How rules can curtail a program

Cash assistance (TANF) serves as a cautionary tale of how excessive rule burden can gut a program and increase the cost of claiming beyond a recipient’s willingness to pay. The US once had a vibrant cash assistance program- Aid for Families with Dependent Children. Millions of women and children living in poverty were kept afloat by the program. In 1996, these same women and children became the targets of social reform efforts that used racist dog-whistles to claim that “welfare queens” were living on the dole and needed to be disciplined into moving from welfare to work. The funding for the program was turned into a block grant that was given to states enabling them to essentially design their own program with little federal oversight. What emerged was a Frankenstein-like assortment of program rules that vary considerably from state to state. These rules include various types of work requirements, behavioral conditionalities and strict definitions of who is considered a member of a household. Enrollment in cash welfare plummeted.

Welfare reform also severed the previously integrated enrollment mechanisms between cash assistance, food assistance and public health insurance, as well as adding additional barriers to immigrants otherwise eligible for social services. Enrollment in these other programs began to fall as well as they became harder to access.

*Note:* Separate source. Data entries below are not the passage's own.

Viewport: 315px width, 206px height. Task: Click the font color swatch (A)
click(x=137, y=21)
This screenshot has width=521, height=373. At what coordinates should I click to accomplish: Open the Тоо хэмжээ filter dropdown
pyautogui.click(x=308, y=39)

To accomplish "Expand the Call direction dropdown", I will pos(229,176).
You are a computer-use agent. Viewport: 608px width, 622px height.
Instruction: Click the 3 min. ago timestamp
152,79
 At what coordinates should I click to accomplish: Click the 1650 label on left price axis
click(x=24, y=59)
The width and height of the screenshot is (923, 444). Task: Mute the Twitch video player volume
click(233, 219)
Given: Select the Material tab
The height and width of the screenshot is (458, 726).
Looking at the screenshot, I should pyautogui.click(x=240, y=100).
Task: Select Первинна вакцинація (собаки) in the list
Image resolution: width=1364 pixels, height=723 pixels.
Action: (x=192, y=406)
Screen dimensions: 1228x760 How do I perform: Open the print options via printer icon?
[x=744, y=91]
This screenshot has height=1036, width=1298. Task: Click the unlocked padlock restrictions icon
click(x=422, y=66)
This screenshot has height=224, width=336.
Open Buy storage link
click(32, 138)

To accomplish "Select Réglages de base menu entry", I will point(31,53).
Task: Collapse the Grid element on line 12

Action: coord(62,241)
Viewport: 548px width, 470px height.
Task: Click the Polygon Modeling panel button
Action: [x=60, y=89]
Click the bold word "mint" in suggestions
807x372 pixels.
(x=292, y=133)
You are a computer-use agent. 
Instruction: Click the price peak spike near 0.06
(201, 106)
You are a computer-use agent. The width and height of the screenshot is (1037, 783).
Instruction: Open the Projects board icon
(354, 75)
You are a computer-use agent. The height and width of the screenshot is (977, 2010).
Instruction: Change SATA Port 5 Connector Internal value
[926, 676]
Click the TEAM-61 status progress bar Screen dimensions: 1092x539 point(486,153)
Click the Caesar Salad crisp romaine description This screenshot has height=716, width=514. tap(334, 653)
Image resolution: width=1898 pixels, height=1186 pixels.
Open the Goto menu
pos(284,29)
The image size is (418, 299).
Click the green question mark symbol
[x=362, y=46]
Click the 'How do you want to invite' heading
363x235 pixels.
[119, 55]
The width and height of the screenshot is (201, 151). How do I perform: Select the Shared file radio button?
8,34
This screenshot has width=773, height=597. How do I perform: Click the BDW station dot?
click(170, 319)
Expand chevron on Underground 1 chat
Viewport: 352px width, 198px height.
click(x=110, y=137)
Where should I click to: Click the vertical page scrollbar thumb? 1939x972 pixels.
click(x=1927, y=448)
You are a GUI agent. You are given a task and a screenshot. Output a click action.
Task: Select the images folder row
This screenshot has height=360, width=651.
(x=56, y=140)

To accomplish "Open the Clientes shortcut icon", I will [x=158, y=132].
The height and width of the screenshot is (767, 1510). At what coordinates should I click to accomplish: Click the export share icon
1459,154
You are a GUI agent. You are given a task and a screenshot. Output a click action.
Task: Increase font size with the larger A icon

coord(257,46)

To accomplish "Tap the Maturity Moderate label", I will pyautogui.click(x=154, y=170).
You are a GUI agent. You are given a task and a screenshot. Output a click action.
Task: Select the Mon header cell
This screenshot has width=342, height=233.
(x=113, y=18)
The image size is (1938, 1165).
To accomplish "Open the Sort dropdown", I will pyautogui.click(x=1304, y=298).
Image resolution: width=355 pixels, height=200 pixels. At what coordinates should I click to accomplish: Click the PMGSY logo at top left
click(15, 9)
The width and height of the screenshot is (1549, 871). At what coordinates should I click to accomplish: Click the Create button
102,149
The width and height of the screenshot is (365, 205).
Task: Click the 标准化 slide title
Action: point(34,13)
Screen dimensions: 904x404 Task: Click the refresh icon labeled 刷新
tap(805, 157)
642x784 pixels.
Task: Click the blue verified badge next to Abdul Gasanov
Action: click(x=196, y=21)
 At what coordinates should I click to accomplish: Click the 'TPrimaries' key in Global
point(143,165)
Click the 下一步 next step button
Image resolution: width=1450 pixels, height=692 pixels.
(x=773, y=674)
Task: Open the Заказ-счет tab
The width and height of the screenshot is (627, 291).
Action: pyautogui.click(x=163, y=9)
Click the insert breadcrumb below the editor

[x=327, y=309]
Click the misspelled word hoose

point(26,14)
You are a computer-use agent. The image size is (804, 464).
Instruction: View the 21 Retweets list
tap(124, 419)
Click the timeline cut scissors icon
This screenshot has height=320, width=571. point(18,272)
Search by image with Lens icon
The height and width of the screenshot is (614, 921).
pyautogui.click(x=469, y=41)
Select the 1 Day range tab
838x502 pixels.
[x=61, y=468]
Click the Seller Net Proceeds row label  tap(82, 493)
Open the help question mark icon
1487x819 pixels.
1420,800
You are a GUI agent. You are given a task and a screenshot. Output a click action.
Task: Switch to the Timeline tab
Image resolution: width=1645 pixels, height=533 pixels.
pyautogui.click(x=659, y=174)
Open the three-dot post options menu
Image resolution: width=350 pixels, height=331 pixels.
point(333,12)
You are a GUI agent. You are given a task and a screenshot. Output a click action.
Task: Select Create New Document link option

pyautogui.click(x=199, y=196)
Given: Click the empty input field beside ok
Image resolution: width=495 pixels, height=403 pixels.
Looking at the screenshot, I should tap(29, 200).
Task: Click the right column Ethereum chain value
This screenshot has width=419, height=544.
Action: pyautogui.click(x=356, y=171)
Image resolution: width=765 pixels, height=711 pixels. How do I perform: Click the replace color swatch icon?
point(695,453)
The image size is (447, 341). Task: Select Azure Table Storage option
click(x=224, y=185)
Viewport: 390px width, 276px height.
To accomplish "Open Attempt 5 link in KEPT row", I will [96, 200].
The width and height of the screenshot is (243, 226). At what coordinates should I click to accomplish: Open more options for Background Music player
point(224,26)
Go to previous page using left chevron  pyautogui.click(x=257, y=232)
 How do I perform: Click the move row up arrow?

However, whereas cash assistance got tougher to access, over time, policymakers have endeavored to make it easier for families in need to access food assistance and Medicaid by easing administrative burden.

Image credit: USDA’s Food and Nutrition Service (FNS), Supplemental Nutrition Assistance Program.

We show how the introduction of program rules that affect learning costs (how easy it is to find out about a program and enroll), compliance costs (how easy it is to remain enrolled) and psychological costs (e.g., how stigmatizing it is access benefits) have affected program use by needy Americans over time (see Figure 1). We find that each program contained numerous rules that limit program access and impose substantial costs, though generalized cash assistance (classic welfare) remains the most burdensome with the greatest number or rules and lowest enrollment among the needy. We additionally find that rules that put the burden of proof on the individual to demonstrate their eligibility, rather than assuming they are eligible until proven otherwise (what we term “innocent until proven guilty”) reduces benefit uptake.

Relaxing rules has led to rising enrolment

To give a few concrete examples of program rules that can ease rule burden, many states have relaxed “asset tests” requiring extensive resource verification beyond documentation of income, as well as replacing stigmatizing paper “food stamps” with an electronic benefit card similar to a credit card and removing a requirement that applicants get fingerprinted. For public health insurance, states have begun allowing children and pregnant women to be enrolled on the spot with just a simple statement of income and allowing eligibility to be verified later as well using information from program participation in other areas to assume eligibility. These and other rules, including those that relax recertification requirements and promote continued coverage, have contributed to rising enrollment among low-income individuals across states over time in food assistance and Medicaid whereas enrollment in cash assistance, which has persisted in its rule burden over time, has stagnated and declined (Figure 1).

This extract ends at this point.